Citado no comunicado da coligação Stop EU-Mercosur, o ativista apela a “acordos socio-ambientais multilaterais vinculativos”, que permitam reduzir as emissões de gases com efeito de estufa, “e não de falsa soluções baseadas no mercado”.

Questionado sobre o acordo comercial que falhou em 2019, o primeiro-ministro português, António Costa, recordou que o quadro político do Brasil era diferente na altura e que o então Presidente Jair Bolsonaro “não tinha nenhum compromisso com as alterações climáticas, cuja existência negava”. “Hoje o Presidente do Brasil é o campeão da defesa da Amazónia, é o campeão da luta contra o desmatamento, o campeão da luta contra as alterações climáticas”, acrescentou.

António Costa reconheceu que “há avanços entre os países do Mercosul” e que, em princípio, já está preparada a resposta que vai ser apresentada à União Europeia.

Emmanuel Macron e Lula da Silva | Foto: REUTERS

Ritmo alarmante de destruição da natureza

Em entrevista ao Azul, no início de Junho, a diretora da Human Rights Watch no Brasil, Laura Canineu, alertou que “é importante que a UE se mantenha vigilante, para que Lula possa realmente cumprir o que prometeu, em relação aos povos indígenas e a ser um líder na maior crise que a humanidade está vivendo, que é a crise climática”.

“Entendemos que a União Europeia, por exemplo, não pode ratificar o acordo Mercosul-UE se o Brasil não mostrar progresso efetivo na redução do desmatamento e no combate à impunidade por atos de violência e criminalidade contra os defensores da floresta”, acrescentou ainda Laura Canineu.

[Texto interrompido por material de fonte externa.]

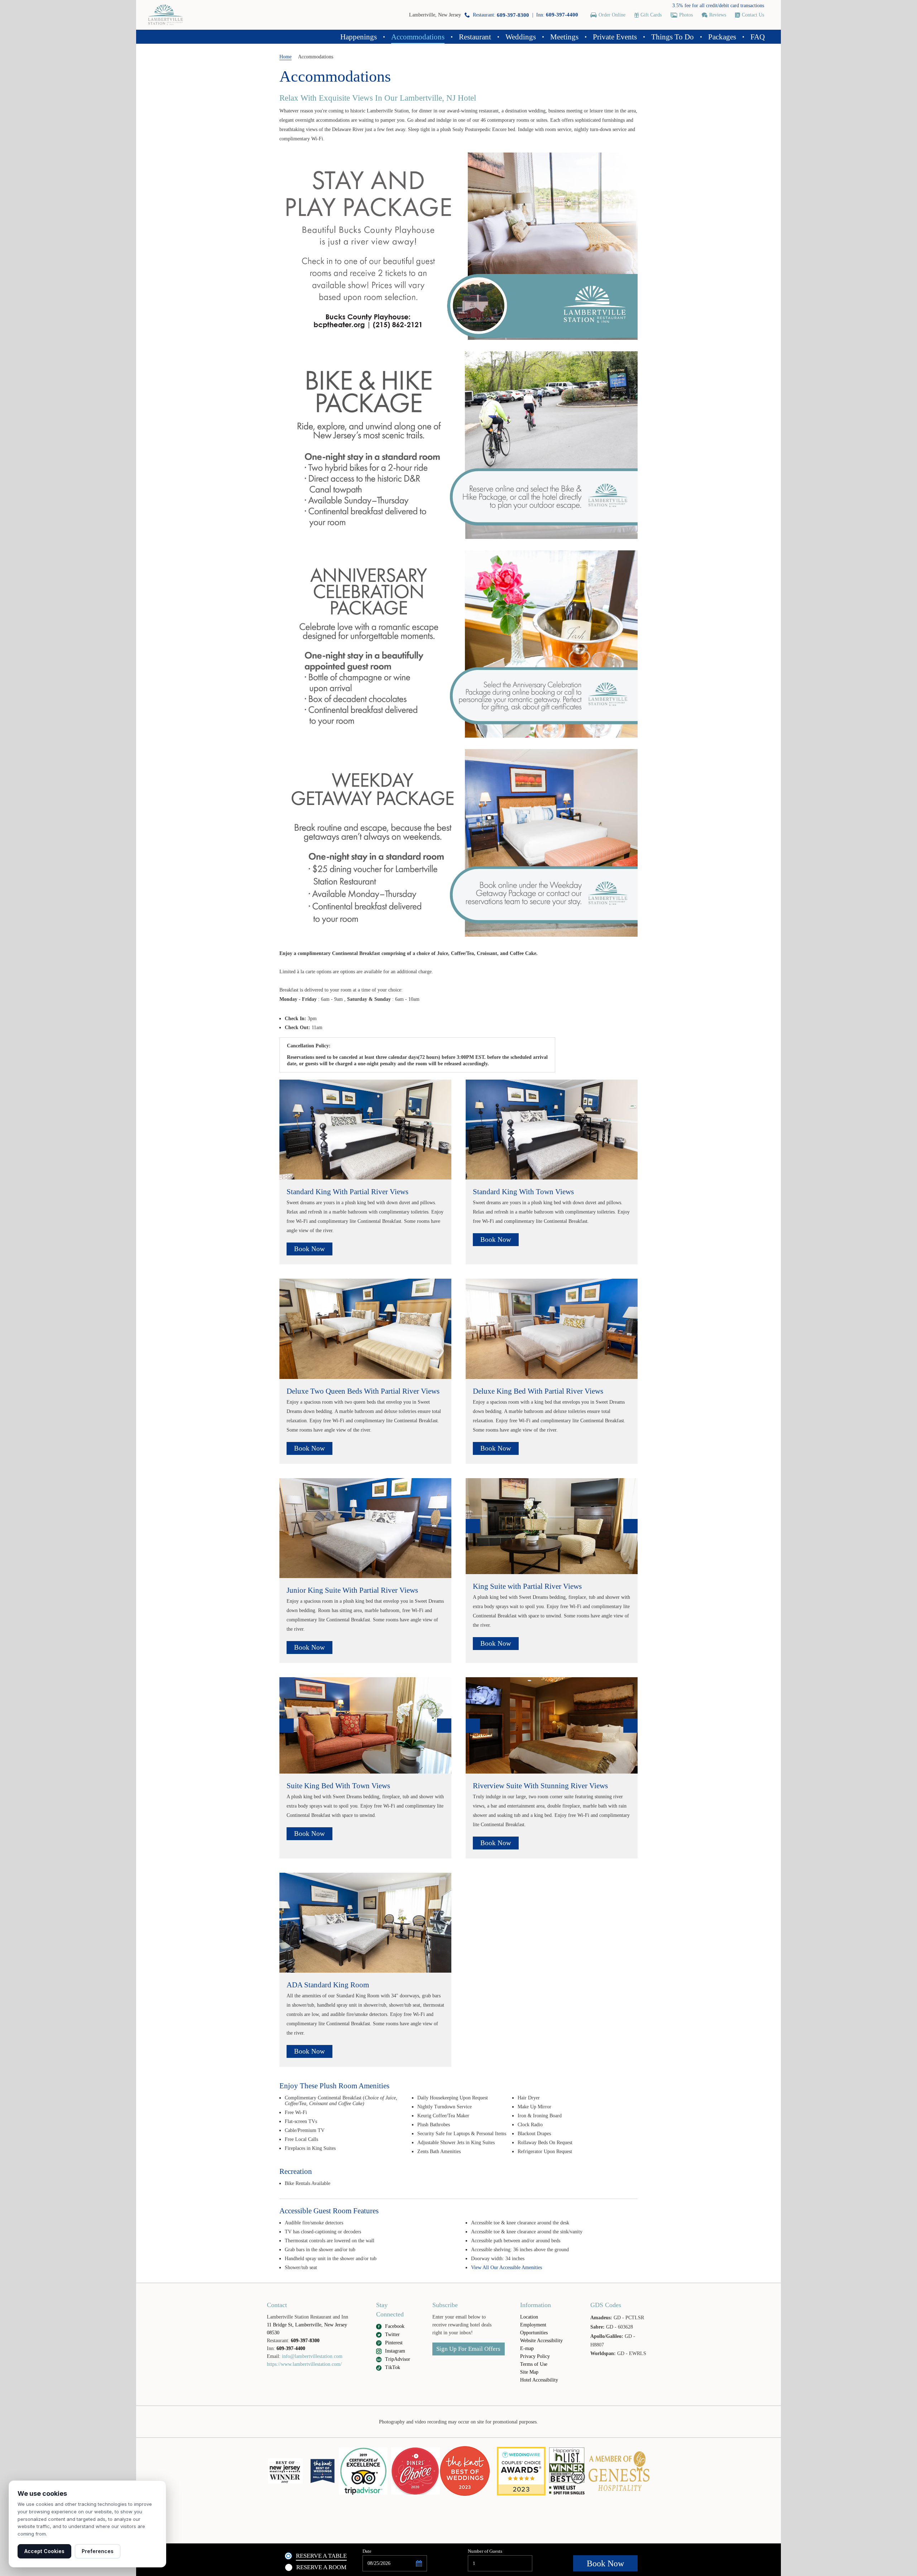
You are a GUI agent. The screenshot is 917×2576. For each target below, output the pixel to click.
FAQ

De acordo com o comunicado da coligação Stop EU-Mercosur, várias análises têm mostrado que “a redução dos direitos aduaneiros e dos controles de produtos como as peças de automóveis, os pesticidas provenientes da UE e a carne bovina e aves de capoeira provenientes de países da América do Sul aumentarão o ritmo já alarmante de destruição da natureza”.

Morgan Ody, da coordenação europeia da organização La Via Campesina, alerta que “os acordos de comércio livre tornam impossível aos agricultores de média e pequena escala viverem da agricultura, e é por isso que os camponeses são contra eles”.

“Os agricultores de ambos os lados não querem produzir para exportar e competir”, defende a ativista francesa, citada no comunicado subscrito por 450 organizações. “Queremos produzir para alimentar as comunidades locais, dando prioridade ao comércio local, nacional e regional acima do comércio internacional.”

Morgan Ody apela, assim, aos membros do Parlamento Europeu e aos governos “de ambos os continentes” para que se unam como “aliados da soberania alimentar e aumentem a pressão para anular o acordo UE-Mercosul”.

Em Novembro do ano passado, mais de 200 organizações de todo o mundo (incluindo 16 associações portuguesas) apelaram aos decisores políticos para que defendam “o controle democrático dos acordos comerciais” e se oponham às tentativas de aprovar o acordo comercial sem a ratificação pelos parlamentos de todos os Estados-membros. As ONG afirmam, baseadas numa análise jurídica, que esta manobra constitui uma violação do mandato de negociação que os Estados-membros da UE conferiram à Comissão.

No seu todo, a região da América Latina e Caribe é responsável por mais de 50% da biodiversidade do planeta, representando também 14% da produção mundial de alimentos e 45% do comércio agro-alimentar internacional líquido. É ainda uma potência para energias renováveis, com as fontes alternativas a serem responsáveis por cerca de 60% do cabaz energético da região.